Turkish music was everywhere in Enlightenment Europe. Of the hundreds of Turkish operas and plays that drew audiences to the theaters, however, only Mozart's Die Entführung aus dem Serail is still performed regularly today. Gluck's Le cadi dupé and La rencontre imprévue and Haydn's L'incontro improvviso are perhaps on the remote periphery of the repertory. Works such as Gluck's Semiramide riconosciuta (1748), David Pérez's Solimano (1757), Nicolas Chamfort's drama Le marchand de Smyrne, set by Vogler (1771), Stegmann (1773), and Holly (1775);1 Grétry's La caravane du Caire (1783); Dalayrac's Le corsaire (1783), and Süssmayr's Il turco in Italia (1794) and hundreds of others are all history—and that history is a paradoxical one.

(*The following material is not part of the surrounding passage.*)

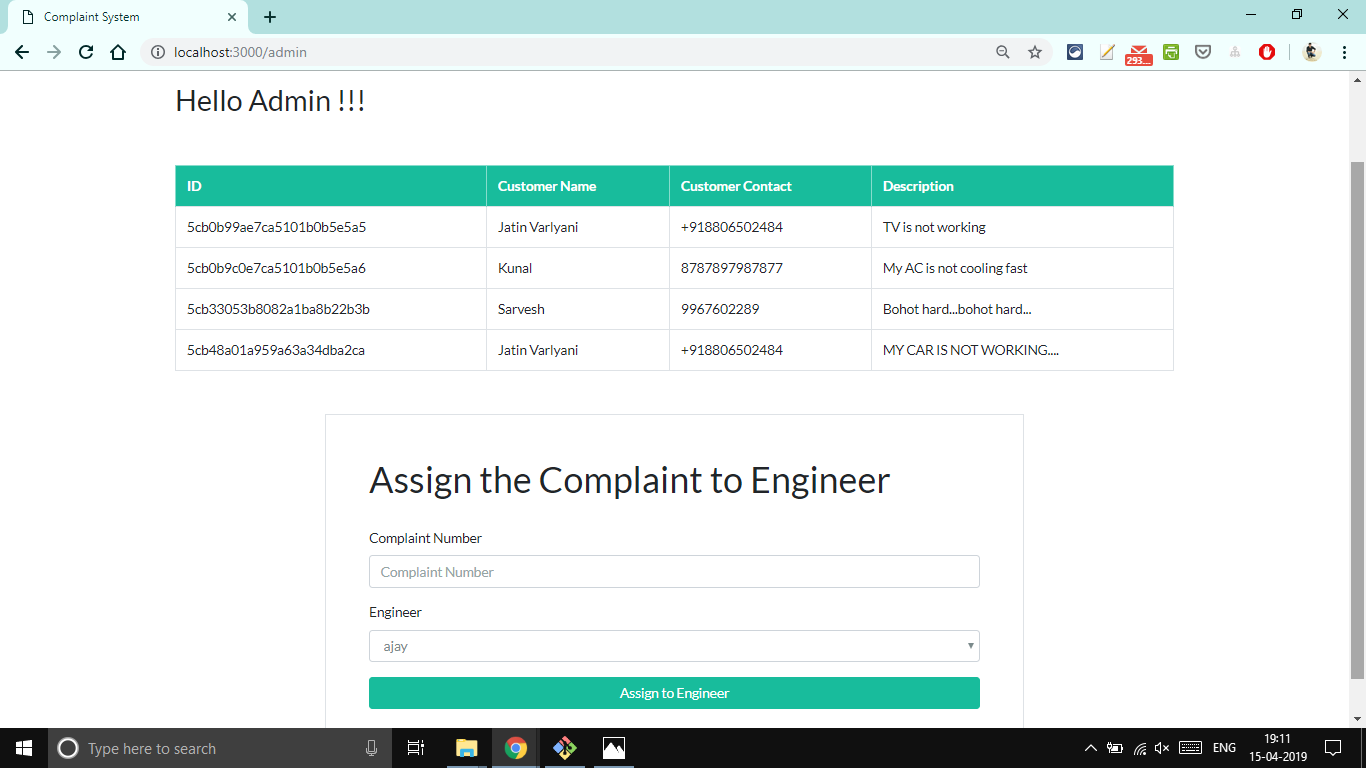The image size is (1366, 768).
Task: Click the page's vertical scrollbar thumb
Action: click(x=1357, y=420)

Here is the paradox: Turkish opera was consistently comic opera, with Turks playing the laughingstocks. At the same time, the Ottoman Empire was the major Mediterranean power, an important ally and trading partner for the very nations whose audiences roared with laughter at the sly sultans and brute harem guards onstage. Turks were simultaneously taken very seriously and not seriously at all, a contradiction that opens up a number of questions.

Most work on Turkish opera in the Age of Enlightenment has related Turkish music to Edward Said's work on Orientalism.2 This is also my starting point: The Western image of the Oriental as a stereotypical "other"—sensual, effeminate, alluring, and cruel—is instantly recognizable in "Turkish" operas. Still, the question of what should be perceived as "Turkish" music is a historical one; Orientalist spectacle was a general phenomenon, but its practices were particular. Thus, it should be discussed with regard to specificities of time and place.

This essay deals with one particular case study, that of Turkish opera in Sweden. The Swedes had a close and long-standing relationship with the Ottoman Empire and were insatiable consumers of Turkish entertainment. This relationship made the Swedes both unique and, again paradoxically, representative: Most Western European nations had, in their own way, a special relationship [End Page 213] with the Ottoman Empire, and their own exceptionalist narratives. Consequently, the specific case of Sweden raises several broad questions, one of which lies at the crux of this article: How could an opera audience laugh and not laugh at the same time?

Northern Turks

I am not claiming that the relationship between Sweden and the Ottoman Empire was drastically different from the Ottoman relationship with Sweden's European neighbors. Rather, the Swedes regarded it as special. Whether or not this was the case is not the issue here. The popularity of Turkish entertainment would typically depend on notions of particular national relationships with the Ottoman Empire.3

Gustav III was crowned in 1771. Young but ambitious, two years into his reign he reinstated absolutism and put an end to the nation's "age of liberty." He also instituted a foreign policy aimed at regaining Sweden's former position as the major power in northern Europe. A few years after that, in 1775, Olof von Stierneman—an officer, nobleman, and author on military matters—presented the young king with a small book he had written on other European nations' value as potential allies of Sweden. But von Stierneman's most remarkable passages examine France and Turkey and the reasons for the recent decline of the Ottoman Empire—a decline that he compares to Sweden's own:

The French nation has . . . won for itself the trading of every kind of French luxurious goods (which have corrupted the earlier, coarse customs of the Swedish people, and sapped their way of living of its strength), from which the French nation has gained a substantial advantage in the matter of the selling in Sweden of their liqueurs, spirits, and sundry kinds of galanterie, so that this despicable trade has given the French nation at least a three hundred percent greater profit than the advantage which the Swedish Crown has gained from the French subsidies. . . . Just as Eastern voluptuousness has corrupted Turkish customs, French voluptuousness has corrupted Swedish customs, and...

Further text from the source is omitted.